Shelton Waldrep acknowledges in his 2015 book Future Nostalgia: Performing David Bowie, “As Bowie, [David] Jones has long performed himself performing an alter ego who himself frequently performs as someone else” (pp.1). David Bowie built a performance identity that wasn’t solely concerned with his own, singular identity of David Jones. Rather, David Bowie is an amalgamation of art movements, performative concepts, and identities, brought together to form what public audiences view as David Bowie, the artist. While David Bowie was influenced by a wide variety of sources, the one individual he never brought out was David Jones.

Moonage Daydream, Brett Morgen’s 2022 documentary, illustrates a mediated perspective on an artist who was himself derived from pastiche. Moonage Daydream is a documentary in which Morgen had full, unfiltered access to the personal archive of the Bowie estate. In their review of the film, Variety reported that this Bowie archive consisted of over 5 million different items, illustrating that this documentary had access to not just Bowie’s music and masters archive, but to his paintings, sculptures, photography, film, essentially anything and everything from the collector, not just musician, that was Bowie (Gleiberman, 2022). Within this archive is a plethora of interviews with Bowie, where he acknowledges his influences and experiences, and how these speak more to his identity than he can himself.
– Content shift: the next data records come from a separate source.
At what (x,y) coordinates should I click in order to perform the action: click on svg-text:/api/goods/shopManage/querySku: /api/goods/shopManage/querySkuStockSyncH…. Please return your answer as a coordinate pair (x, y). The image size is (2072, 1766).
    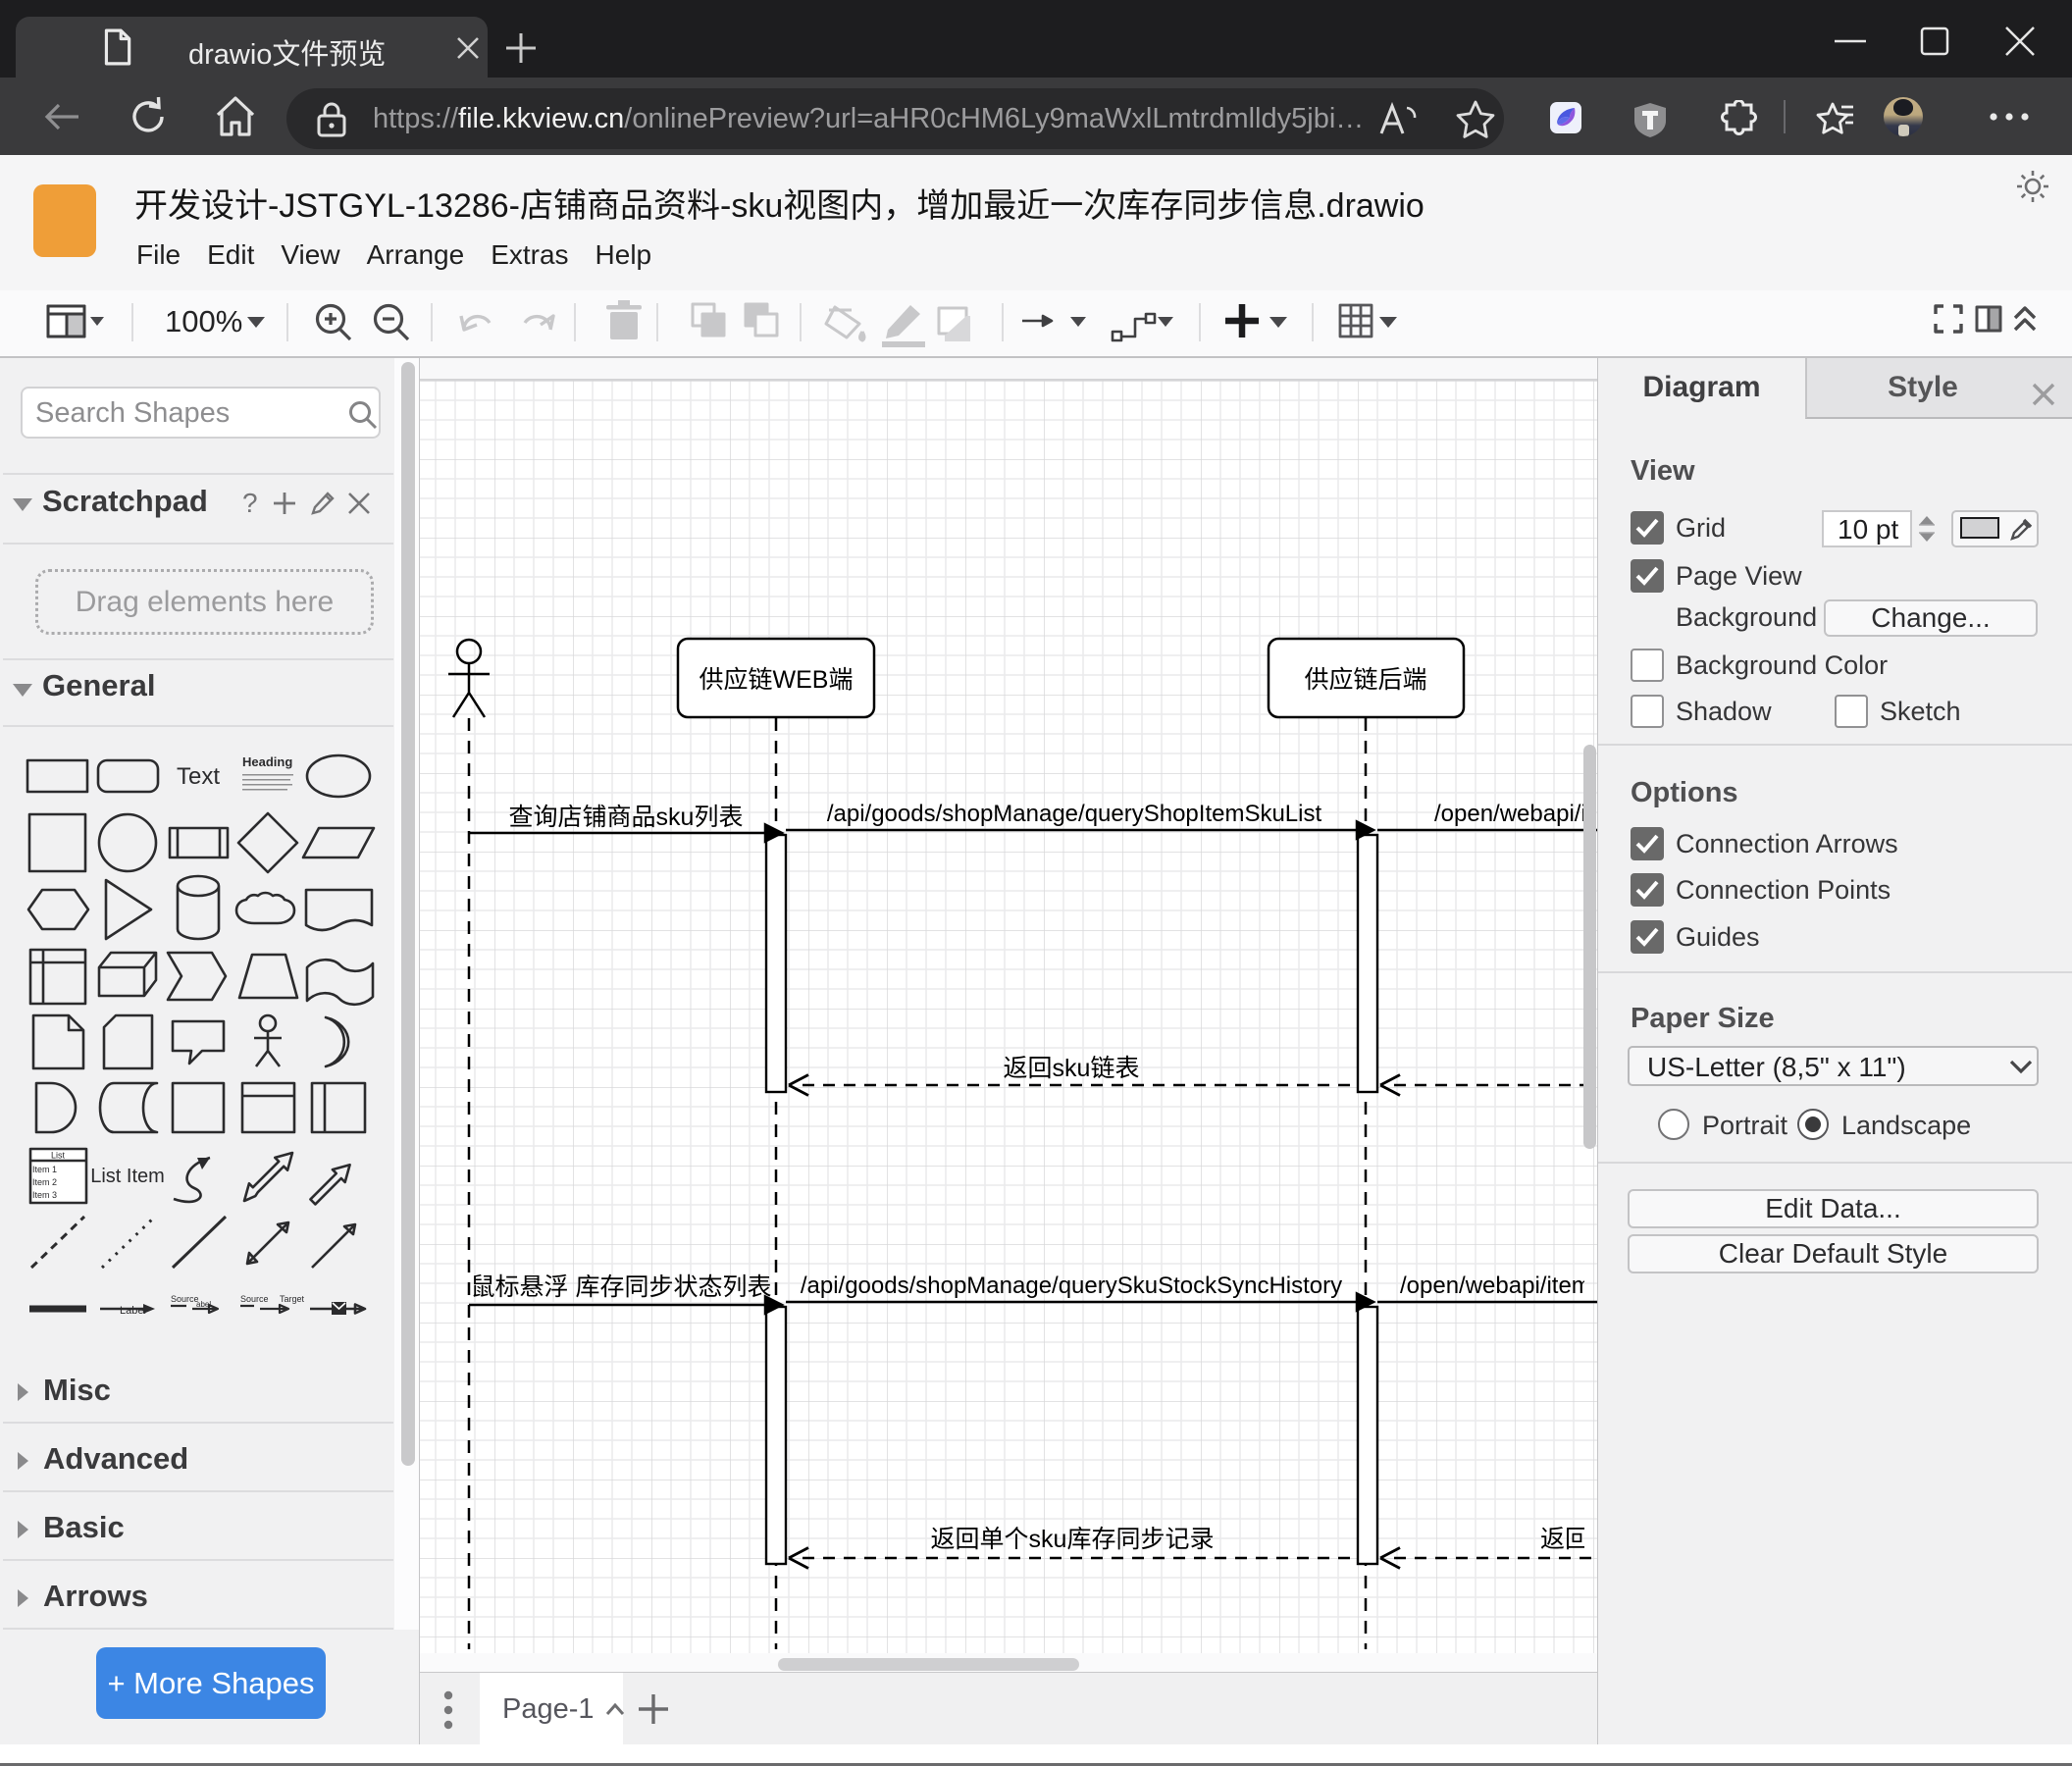
    Looking at the image, I should click on (1072, 1286).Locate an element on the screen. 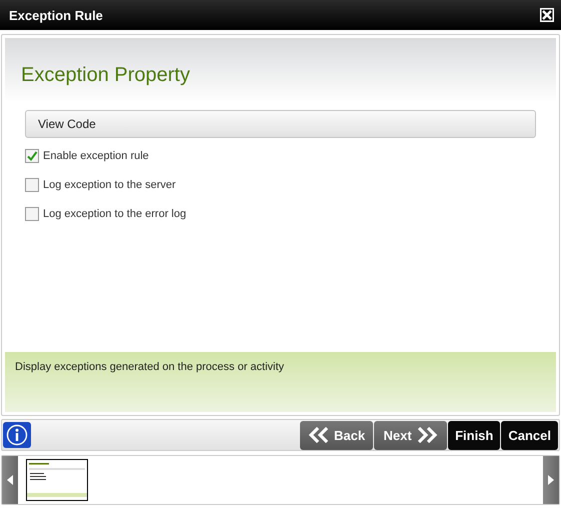  section-header: View Code is located at coordinates (280, 124).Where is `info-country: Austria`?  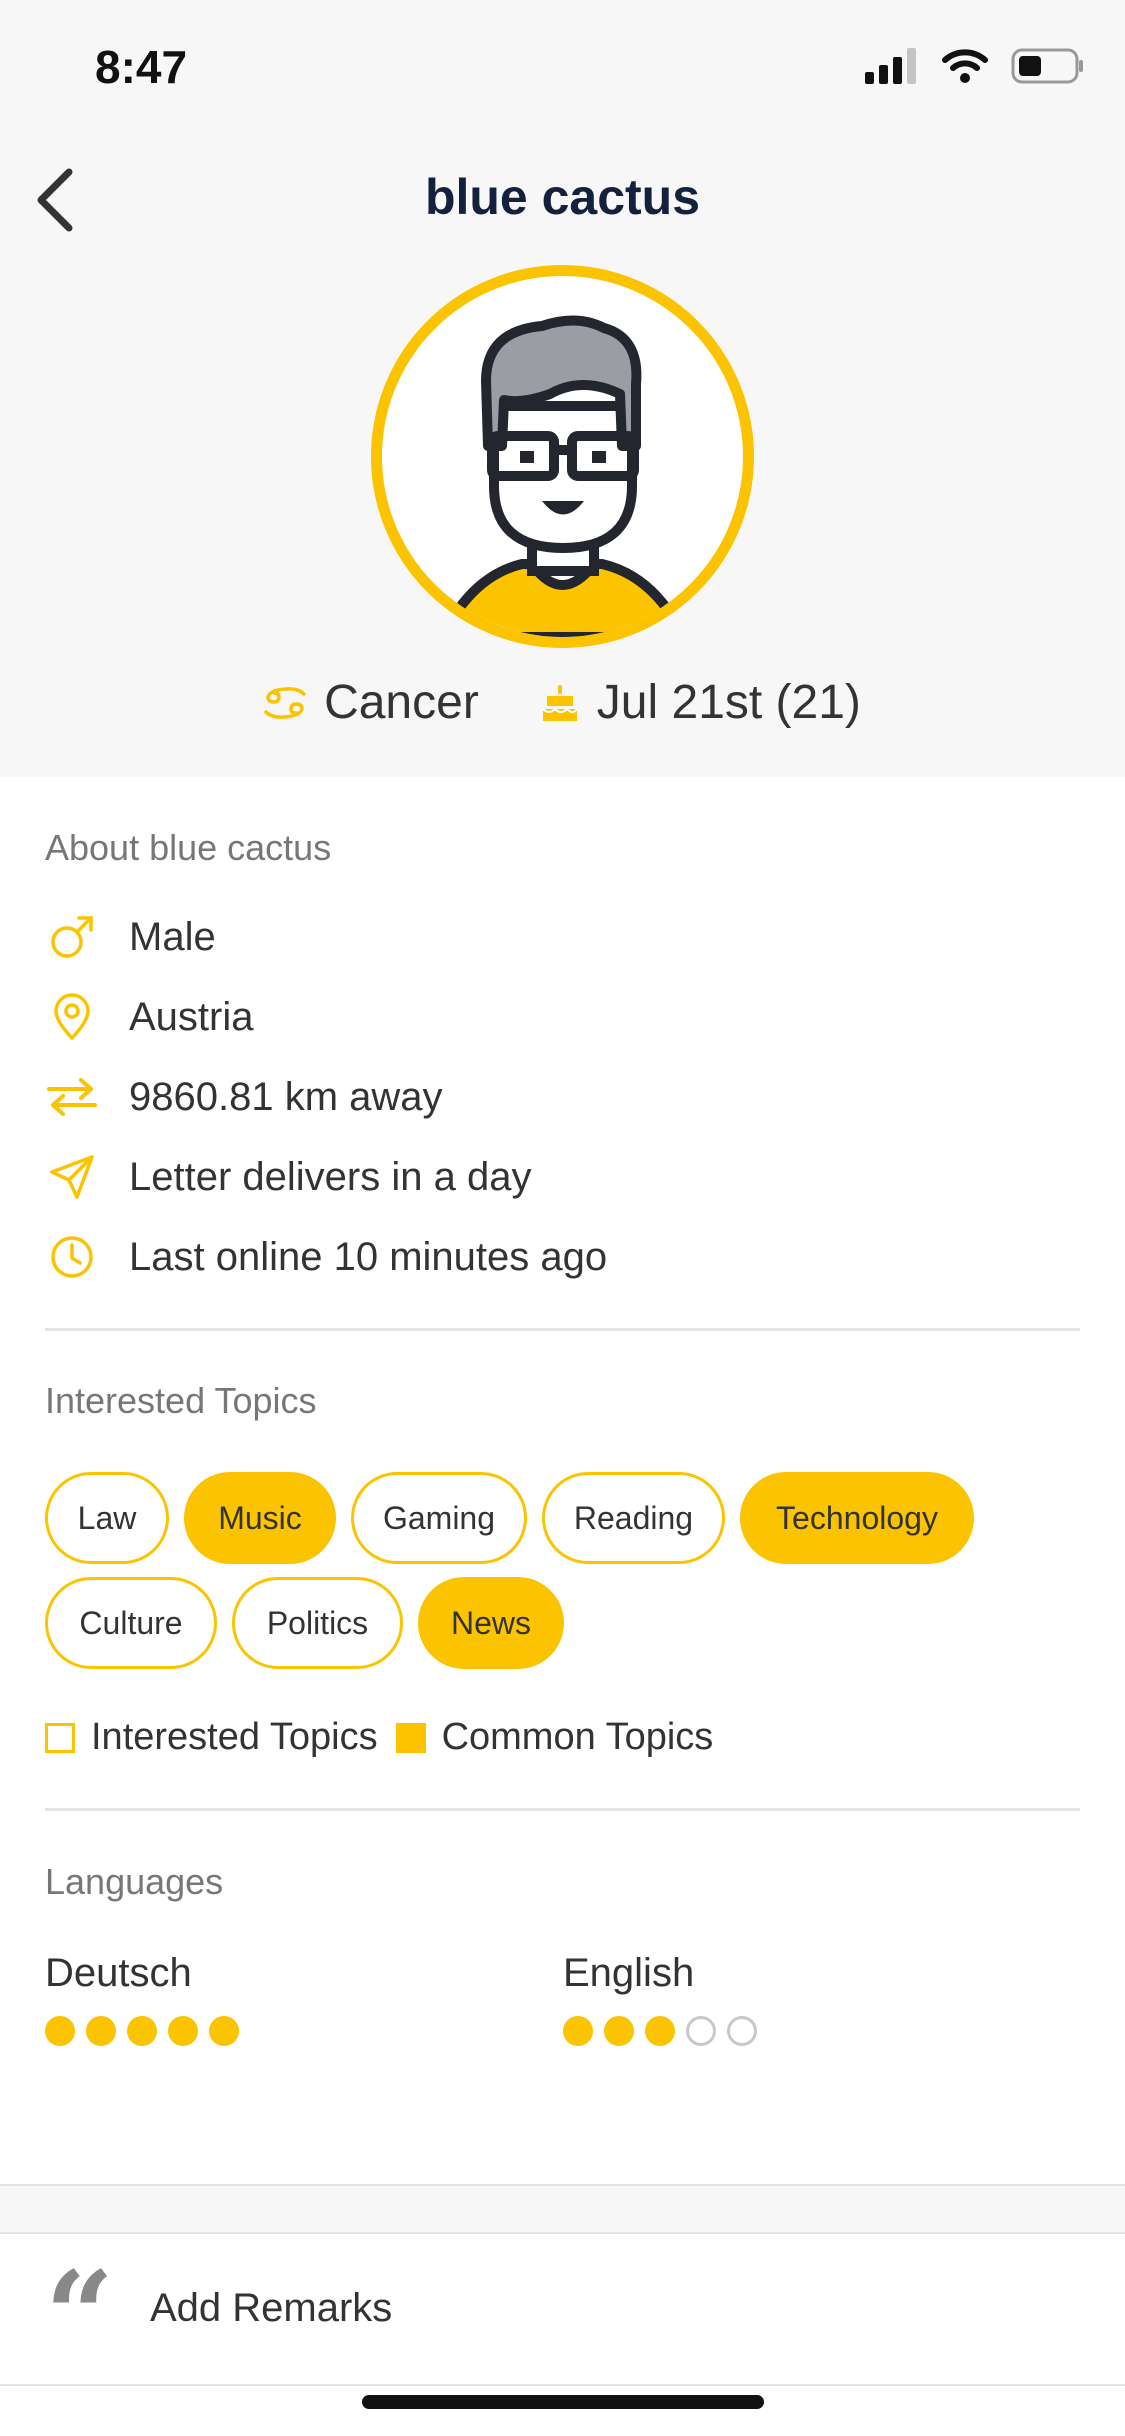 info-country: Austria is located at coordinates (150, 1017).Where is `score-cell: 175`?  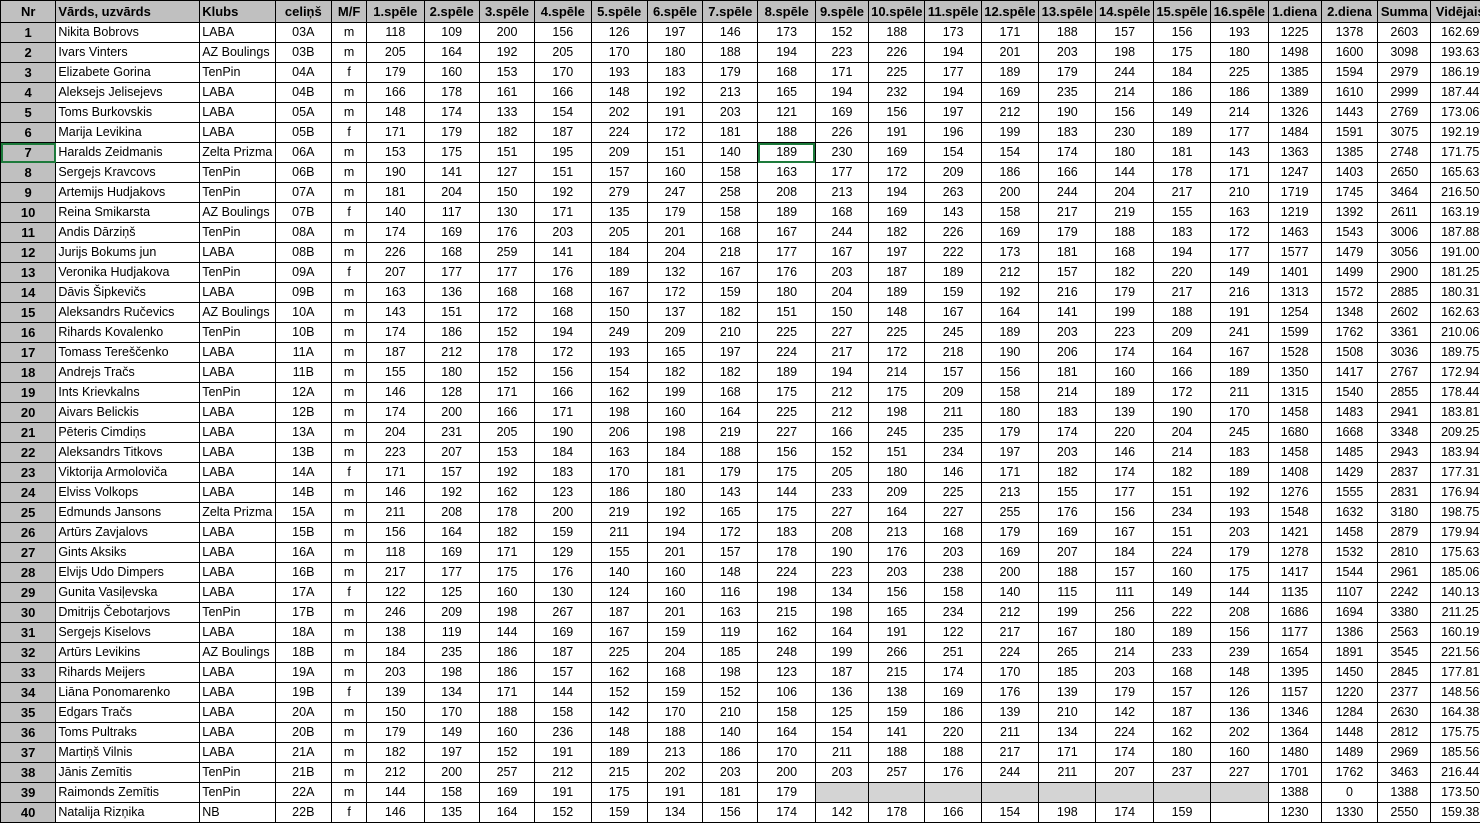 score-cell: 175 is located at coordinates (452, 152).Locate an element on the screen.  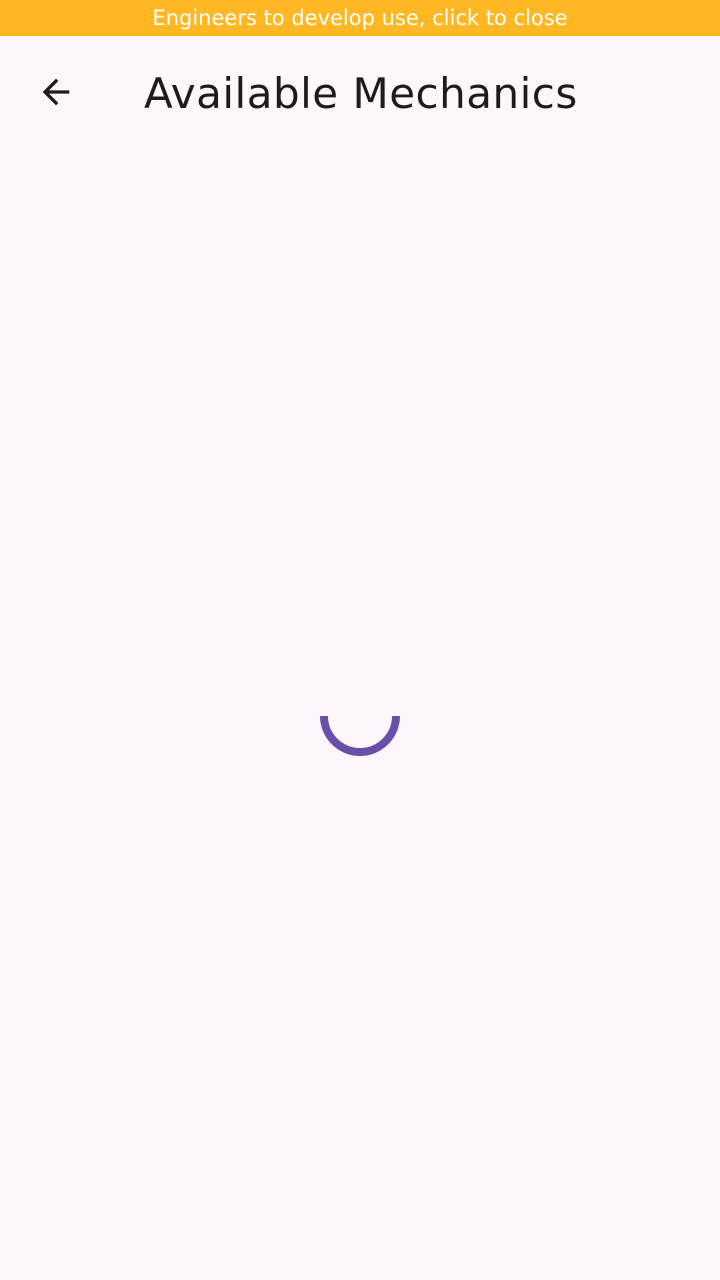
back-button is located at coordinates (56, 92).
As Bowie acknowledges throughout Moonage Daydream, his performative nature is that of a collector’s canvas.

Popular memory of David Bowie, as discussed by the artist himself in Moonage Daydream, is about the pastiche of identities and performances he has experienced. While these mediated depictions reflect a stance of current popular memory of David Bowie, we can use these examples to illustrate how portraying this collector requires a space of pastiche identity, one that isn’t confined to specific spaces of identity, but rather one that is free to oscillate, change, and transform.

 

Works Cited

Gleiberman, O. (2022, May 25). Moonage Daydream Review: Brett Morgen’s Kaleidoscopic

Head-Trip Meditation on Who David Bowie Was. Variety.

Waldrep, S. (2015). Future Nostalgia: Performing David Bowie. Bloomsbury Academic.